[This article originally appeared in CQ Researcher.]
The deployment of weapon systems with increasingly autonomous modes or functions is a fact of contemporary conflicts. Autonomous weapon systems (AWS) are already used against military objectives, such as missiles, radars and warships in environments where civilians are absent or excluded, and often under human supervision.
However, the International Committee of the Red Cross (ICRC) is witnessing trends toward loosening the constraints on where, and against what, such weapons may be used, while at the same time we see the development of swarm technologies and the integration of artificial intelligence into how AWS select and engage targets. In the view of the ICRC, many states and others, AWS are weapon systems that, once activated, can select and engage one or more targets without further human intervention.
After activation, strikes are triggered in response to environmental inputs and generalized target profiles, which means the human user cannot determine in advance who or what will be struck, or exactly when or where the force will be applied. This loss of human control and judgment in decisions over life and death raises profound humanitarian, legal and ethical concerns, including the risk of harm to civilians and combatants, the danger of conflict escalation and challenges to compliance with international humanitarian law (IHL), also known as the law of armed conflict.
Driven by these concerns, the ICRC has called on states to urgently establish new legally binding rules; ones that articulate specific conditions and limits on AWS, including those that cannot be employed in compliance with IHL. In the ICRC’s view, a new international instrument needs to prohibit unpredictable AWS, whose functioning and effects cannot be sufficiently understood, predicted or explained, and to prohibit AWS designed or used to target humans directly.

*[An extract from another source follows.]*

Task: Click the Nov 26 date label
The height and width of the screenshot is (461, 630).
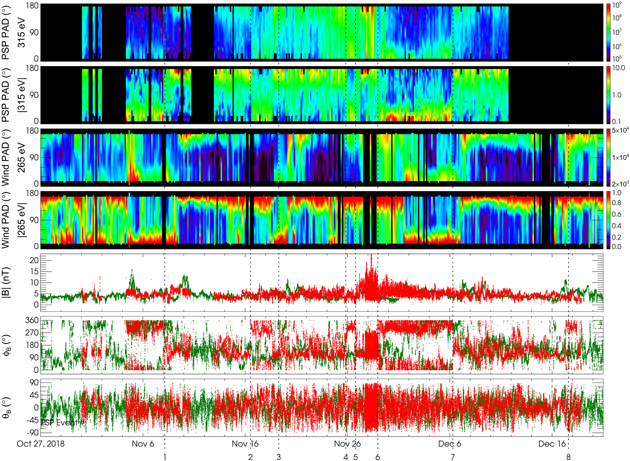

It must also restrict all other AWS through limits on the type of targets; limits on the duration, scale and geographic scope of operation; limits on the situations of use, namely constraining them to situations where civilians or civilian objects are not present and requirements for effective human supervision, timely intervention and deactivation or, where necessary, self-destruction or self-neutralization.
Without timely agreement on a new legally binding instrument, emerging patterns in the research, development and use of AWS may become difficult to reverse, with lasting humanitarian and legal consequences. Establishing these prohibitions and restrictions in clear and binding international law is therefore an urgent humanitarian and legal priority.